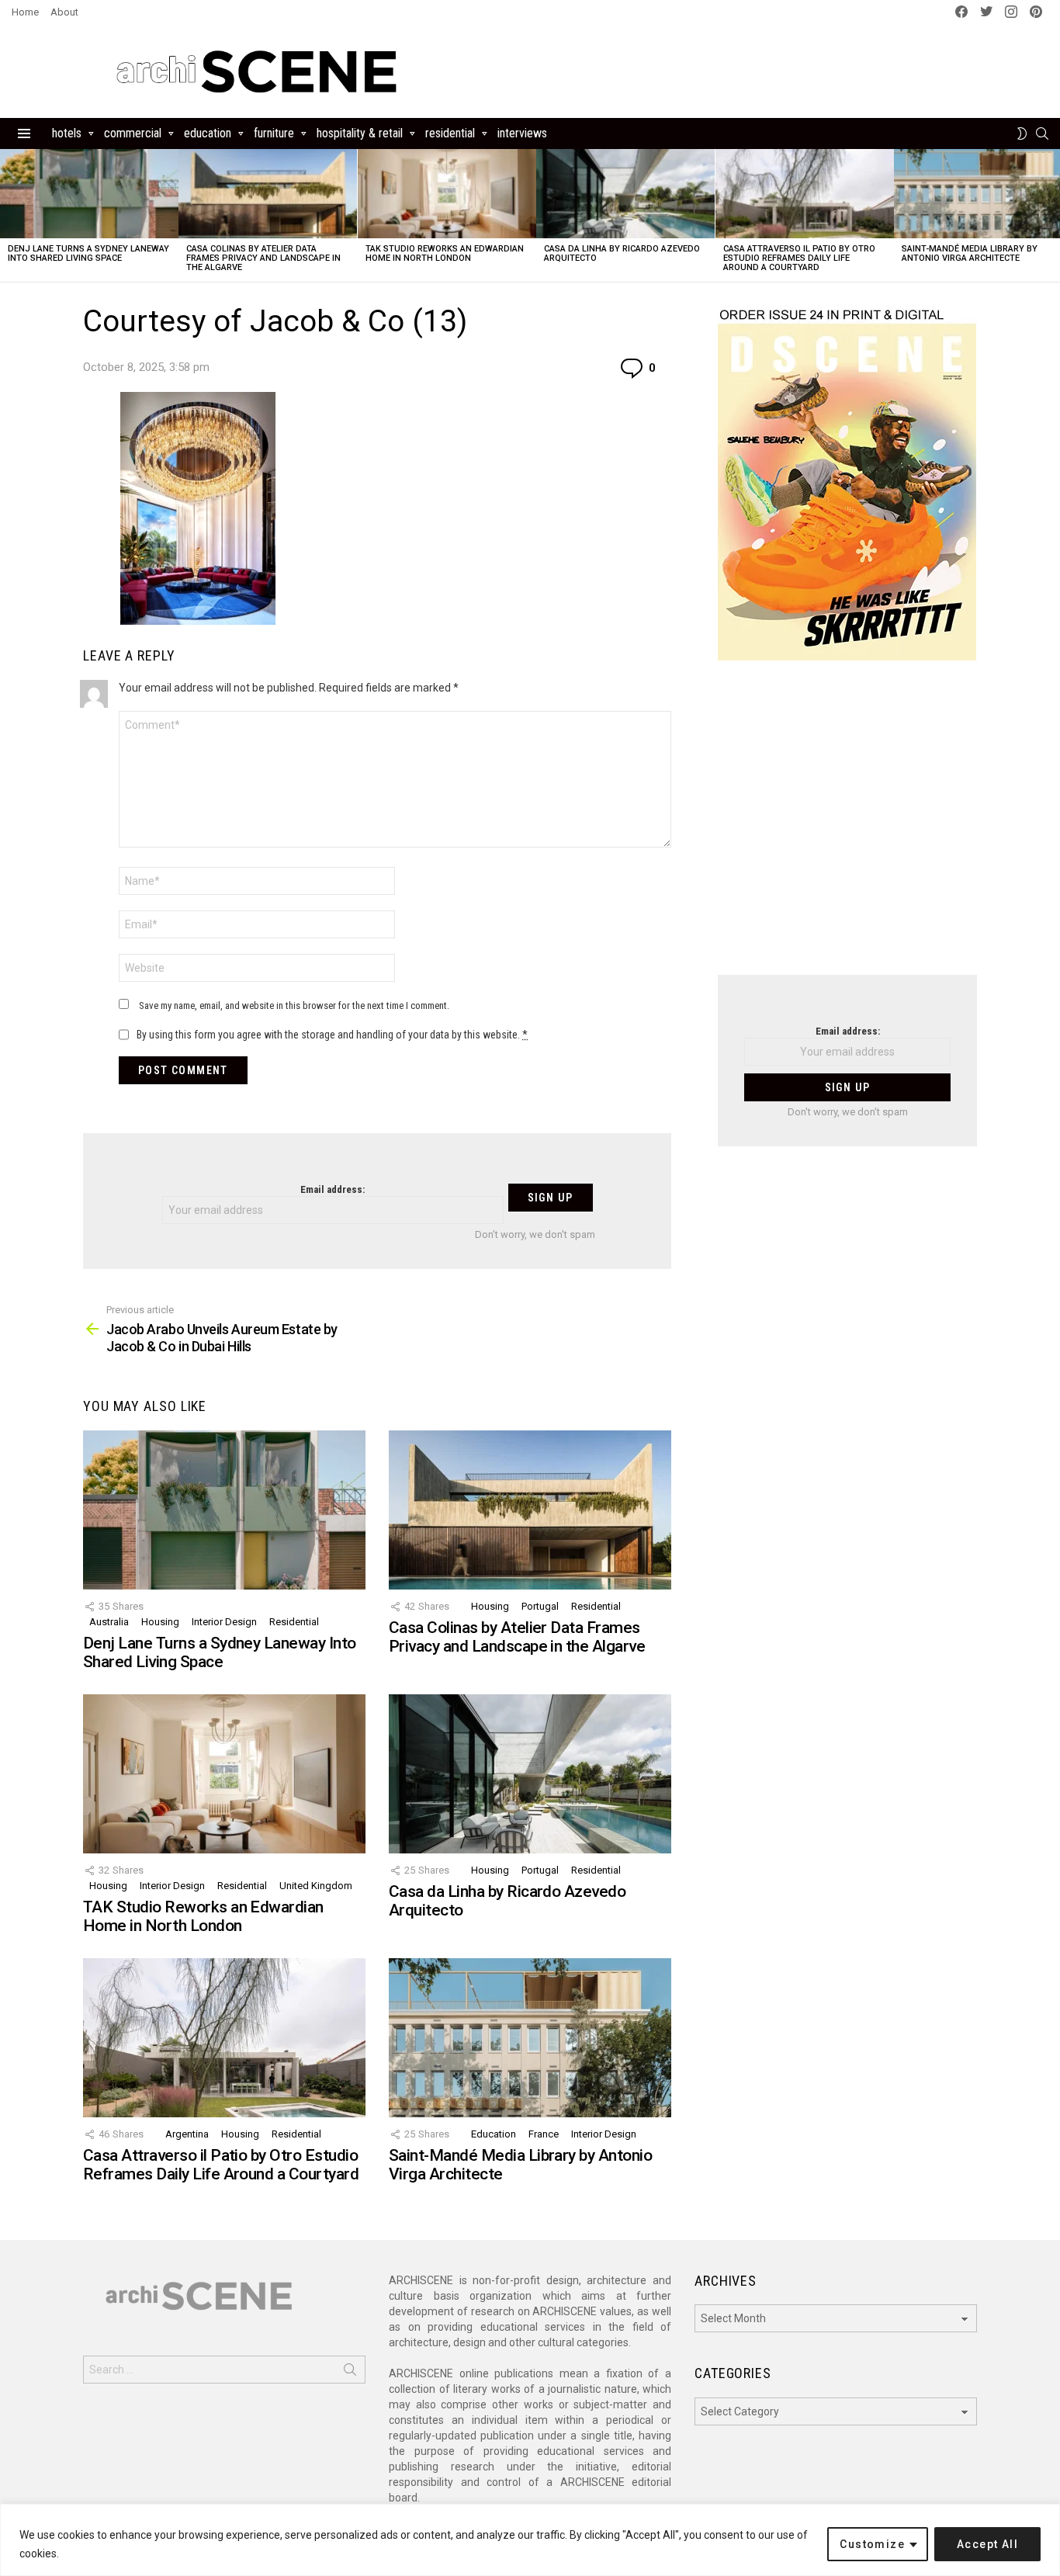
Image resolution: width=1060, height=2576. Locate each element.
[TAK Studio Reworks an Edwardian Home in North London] (447, 193)
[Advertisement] (847, 827)
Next (1052, 215)
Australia (109, 1622)
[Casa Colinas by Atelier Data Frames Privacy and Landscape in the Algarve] (267, 193)
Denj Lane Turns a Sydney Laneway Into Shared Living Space (88, 253)
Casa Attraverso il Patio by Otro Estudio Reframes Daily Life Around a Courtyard (799, 258)
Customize (872, 2544)
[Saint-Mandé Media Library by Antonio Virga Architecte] (530, 2037)
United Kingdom (315, 1885)
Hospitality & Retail (360, 133)
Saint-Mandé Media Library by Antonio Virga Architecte (969, 253)
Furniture (274, 133)
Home (25, 12)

--- --- ---

= What the task requires =
Emit only the final stretch of the records: the line containing "United Kingdom (315, 1885)" through the end, each line exactly as it stands.

= Solution to this task =
United Kingdom (315, 1885)
Hospitality & Retail (360, 133)
Saint-Mandé Media Library by Antonio Virga Architecte (969, 253)
Furniture (274, 133)
Home (25, 12)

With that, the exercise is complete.